## Task requirements:
Within the records below is a range that opens at the line with "Refresh the SEPA Clearing detail panel" and closes at the line with "This screenshot has height=465, width=865.". Return that range word for word, both ends included, and only that range.

Stored records
Segment Open
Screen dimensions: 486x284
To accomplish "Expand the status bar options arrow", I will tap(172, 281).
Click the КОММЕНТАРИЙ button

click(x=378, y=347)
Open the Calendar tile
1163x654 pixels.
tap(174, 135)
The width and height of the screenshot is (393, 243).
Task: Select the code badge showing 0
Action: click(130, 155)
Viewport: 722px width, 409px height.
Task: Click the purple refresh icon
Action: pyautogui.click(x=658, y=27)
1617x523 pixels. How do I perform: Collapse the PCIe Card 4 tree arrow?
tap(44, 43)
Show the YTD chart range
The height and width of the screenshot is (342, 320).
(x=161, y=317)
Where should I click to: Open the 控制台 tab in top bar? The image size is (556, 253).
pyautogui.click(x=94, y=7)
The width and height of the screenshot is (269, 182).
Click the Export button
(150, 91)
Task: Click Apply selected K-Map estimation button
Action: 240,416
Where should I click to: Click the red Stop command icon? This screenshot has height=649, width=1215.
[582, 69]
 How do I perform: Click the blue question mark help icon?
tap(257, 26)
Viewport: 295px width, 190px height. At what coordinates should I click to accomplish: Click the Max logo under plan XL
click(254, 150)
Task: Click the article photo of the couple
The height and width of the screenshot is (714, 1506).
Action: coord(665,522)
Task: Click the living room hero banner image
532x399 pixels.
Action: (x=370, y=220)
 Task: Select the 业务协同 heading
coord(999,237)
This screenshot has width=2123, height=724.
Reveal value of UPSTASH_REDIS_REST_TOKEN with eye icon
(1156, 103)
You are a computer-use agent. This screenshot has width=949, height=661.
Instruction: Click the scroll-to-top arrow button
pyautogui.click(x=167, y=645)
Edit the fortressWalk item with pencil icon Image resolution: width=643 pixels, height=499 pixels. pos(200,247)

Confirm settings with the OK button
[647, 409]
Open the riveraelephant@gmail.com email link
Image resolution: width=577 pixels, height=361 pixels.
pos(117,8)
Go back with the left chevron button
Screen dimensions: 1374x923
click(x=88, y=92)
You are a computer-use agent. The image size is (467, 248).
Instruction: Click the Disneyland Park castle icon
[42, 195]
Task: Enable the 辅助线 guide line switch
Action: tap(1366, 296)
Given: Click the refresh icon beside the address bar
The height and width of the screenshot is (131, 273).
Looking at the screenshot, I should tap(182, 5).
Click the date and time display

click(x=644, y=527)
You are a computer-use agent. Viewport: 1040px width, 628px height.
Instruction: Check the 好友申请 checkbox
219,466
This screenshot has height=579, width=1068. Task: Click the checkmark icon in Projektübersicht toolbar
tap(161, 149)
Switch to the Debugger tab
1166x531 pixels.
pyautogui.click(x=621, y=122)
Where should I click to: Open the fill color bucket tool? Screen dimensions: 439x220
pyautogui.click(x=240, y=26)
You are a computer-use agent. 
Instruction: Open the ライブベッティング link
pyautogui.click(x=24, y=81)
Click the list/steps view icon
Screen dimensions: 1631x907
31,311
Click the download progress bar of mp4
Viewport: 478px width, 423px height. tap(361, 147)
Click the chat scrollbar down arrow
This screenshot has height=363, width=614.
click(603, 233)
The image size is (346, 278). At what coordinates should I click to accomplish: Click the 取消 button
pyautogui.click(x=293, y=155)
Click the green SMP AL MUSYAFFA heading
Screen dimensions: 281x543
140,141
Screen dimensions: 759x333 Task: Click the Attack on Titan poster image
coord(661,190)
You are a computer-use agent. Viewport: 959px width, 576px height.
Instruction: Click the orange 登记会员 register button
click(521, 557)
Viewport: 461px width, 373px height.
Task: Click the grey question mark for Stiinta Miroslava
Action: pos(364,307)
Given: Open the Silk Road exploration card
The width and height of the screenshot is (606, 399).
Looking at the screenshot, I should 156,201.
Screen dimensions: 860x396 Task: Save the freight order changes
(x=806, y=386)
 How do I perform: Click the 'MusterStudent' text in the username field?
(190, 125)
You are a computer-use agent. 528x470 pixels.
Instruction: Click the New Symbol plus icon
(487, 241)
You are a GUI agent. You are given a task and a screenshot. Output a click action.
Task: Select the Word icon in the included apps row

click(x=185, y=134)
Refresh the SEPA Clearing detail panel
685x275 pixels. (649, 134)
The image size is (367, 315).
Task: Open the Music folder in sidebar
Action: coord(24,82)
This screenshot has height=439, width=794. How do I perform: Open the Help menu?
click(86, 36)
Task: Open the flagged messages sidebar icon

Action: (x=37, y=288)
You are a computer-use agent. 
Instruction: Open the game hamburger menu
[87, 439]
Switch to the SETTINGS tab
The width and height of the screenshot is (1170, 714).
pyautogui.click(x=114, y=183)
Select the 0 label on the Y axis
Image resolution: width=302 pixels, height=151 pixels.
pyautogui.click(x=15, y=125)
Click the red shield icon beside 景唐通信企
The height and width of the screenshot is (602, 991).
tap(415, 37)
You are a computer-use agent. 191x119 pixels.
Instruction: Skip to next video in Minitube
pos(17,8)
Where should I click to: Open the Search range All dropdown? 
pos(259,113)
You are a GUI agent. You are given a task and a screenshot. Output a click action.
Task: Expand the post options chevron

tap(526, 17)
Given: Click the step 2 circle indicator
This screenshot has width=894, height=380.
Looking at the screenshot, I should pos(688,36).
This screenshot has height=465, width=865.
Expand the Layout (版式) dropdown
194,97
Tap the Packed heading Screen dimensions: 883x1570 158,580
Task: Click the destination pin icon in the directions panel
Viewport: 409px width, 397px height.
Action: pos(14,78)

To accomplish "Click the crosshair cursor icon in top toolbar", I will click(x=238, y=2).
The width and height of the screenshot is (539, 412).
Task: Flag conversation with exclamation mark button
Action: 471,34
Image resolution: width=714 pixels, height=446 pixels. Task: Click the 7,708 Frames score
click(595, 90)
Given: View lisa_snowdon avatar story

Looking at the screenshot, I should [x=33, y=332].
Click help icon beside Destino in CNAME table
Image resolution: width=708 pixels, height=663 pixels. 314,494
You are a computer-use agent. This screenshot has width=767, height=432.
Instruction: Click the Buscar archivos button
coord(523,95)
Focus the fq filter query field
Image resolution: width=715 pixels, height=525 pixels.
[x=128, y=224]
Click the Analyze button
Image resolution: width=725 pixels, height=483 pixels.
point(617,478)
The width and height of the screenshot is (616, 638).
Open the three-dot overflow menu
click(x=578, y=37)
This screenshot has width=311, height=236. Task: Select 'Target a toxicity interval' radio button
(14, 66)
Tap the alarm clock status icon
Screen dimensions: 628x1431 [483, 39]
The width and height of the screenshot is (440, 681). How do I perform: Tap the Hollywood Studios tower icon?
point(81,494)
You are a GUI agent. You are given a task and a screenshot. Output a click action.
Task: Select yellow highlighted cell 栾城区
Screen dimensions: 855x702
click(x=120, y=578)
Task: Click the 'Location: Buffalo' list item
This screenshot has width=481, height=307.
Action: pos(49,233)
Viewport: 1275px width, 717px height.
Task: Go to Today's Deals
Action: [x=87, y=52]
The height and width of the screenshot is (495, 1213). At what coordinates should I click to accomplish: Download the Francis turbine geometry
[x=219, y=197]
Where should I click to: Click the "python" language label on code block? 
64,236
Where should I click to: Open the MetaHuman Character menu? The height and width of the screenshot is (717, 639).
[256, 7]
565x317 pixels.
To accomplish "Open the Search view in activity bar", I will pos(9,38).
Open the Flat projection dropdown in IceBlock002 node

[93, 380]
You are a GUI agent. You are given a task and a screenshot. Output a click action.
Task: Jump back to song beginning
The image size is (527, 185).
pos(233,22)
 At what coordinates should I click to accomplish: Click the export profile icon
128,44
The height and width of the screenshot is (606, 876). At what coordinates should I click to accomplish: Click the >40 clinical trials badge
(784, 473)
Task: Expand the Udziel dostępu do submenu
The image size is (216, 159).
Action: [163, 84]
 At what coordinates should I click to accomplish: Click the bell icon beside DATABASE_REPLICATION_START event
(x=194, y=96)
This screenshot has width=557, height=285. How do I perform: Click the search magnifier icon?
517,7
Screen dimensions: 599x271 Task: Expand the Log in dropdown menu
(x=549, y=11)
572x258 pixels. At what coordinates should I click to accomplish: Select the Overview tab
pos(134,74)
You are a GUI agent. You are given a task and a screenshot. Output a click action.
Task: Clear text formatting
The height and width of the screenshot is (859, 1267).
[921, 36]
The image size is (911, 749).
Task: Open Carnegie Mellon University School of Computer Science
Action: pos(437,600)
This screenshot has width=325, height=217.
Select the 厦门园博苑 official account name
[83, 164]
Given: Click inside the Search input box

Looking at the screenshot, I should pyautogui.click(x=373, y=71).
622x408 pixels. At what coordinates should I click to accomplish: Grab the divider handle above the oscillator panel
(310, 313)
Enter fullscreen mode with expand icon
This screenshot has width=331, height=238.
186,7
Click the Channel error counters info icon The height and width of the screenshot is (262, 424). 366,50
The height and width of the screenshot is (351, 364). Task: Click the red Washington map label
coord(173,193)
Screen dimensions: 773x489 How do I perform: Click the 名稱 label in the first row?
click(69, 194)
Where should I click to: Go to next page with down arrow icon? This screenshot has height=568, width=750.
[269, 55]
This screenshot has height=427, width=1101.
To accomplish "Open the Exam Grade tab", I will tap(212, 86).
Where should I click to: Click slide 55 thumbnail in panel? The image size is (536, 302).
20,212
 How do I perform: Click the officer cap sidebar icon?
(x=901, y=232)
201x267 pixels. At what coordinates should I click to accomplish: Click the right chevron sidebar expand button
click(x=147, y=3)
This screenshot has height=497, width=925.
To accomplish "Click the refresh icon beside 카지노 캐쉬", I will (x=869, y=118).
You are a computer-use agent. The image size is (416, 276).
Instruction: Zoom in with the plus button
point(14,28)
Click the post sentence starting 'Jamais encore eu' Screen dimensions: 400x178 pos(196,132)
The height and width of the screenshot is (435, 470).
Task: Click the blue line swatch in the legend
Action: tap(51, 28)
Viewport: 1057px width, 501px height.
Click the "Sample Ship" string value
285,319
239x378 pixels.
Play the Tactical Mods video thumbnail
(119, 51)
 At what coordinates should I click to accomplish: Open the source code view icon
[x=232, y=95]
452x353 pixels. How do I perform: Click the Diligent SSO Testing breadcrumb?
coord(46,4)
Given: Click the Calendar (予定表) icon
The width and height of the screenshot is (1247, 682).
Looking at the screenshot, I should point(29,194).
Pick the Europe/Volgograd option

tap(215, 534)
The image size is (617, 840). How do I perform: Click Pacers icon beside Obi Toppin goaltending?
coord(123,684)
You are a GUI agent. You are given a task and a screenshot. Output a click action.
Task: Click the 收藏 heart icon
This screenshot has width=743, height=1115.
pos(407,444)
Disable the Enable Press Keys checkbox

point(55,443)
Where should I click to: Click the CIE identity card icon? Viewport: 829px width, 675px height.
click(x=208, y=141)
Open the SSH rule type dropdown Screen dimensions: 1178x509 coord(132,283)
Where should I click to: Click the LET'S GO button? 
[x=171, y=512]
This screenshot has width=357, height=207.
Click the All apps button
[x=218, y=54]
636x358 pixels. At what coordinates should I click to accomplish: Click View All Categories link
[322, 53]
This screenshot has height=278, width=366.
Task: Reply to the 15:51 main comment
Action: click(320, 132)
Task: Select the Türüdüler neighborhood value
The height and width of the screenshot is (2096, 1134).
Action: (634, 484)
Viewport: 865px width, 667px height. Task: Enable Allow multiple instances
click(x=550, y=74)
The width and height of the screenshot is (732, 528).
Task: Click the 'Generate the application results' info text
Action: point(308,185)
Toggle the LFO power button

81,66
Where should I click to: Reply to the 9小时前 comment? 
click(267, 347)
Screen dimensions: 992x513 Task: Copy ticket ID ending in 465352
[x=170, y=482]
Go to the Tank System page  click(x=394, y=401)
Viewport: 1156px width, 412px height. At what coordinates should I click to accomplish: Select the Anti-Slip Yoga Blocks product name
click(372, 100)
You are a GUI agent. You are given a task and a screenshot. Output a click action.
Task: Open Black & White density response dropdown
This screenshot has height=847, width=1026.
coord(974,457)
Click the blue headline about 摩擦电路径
Segment Closed
## Reply to the exercise:
Refresh the SEPA Clearing detail panel
685x275 pixels. (649, 134)
The image size is (367, 315).
Task: Open the Music folder in sidebar
Action: coord(24,82)
This screenshot has height=439, width=794. How do I perform: Open the Help menu?
click(86, 36)
Task: Open the flagged messages sidebar icon

Action: (x=37, y=288)
You are a computer-use agent. 
Instruction: Open the game hamburger menu
[87, 439]
Switch to the SETTINGS tab
The width and height of the screenshot is (1170, 714).
pyautogui.click(x=114, y=183)
Select the 0 label on the Y axis
Image resolution: width=302 pixels, height=151 pixels.
pyautogui.click(x=15, y=125)
Click the red shield icon beside 景唐通信企
The height and width of the screenshot is (602, 991).
tap(415, 37)
You are a computer-use agent. 191x119 pixels.
Instruction: Skip to next video in Minitube
pos(17,8)
Where should I click to: Open the Search range All dropdown? 
pos(259,113)
You are a GUI agent. You are given a task and a screenshot. Output a click action.
Task: Expand the post options chevron

tap(526, 17)
Given: Click the step 2 circle indicator
This screenshot has width=894, height=380.
Looking at the screenshot, I should pos(688,36).
This screenshot has height=465, width=865.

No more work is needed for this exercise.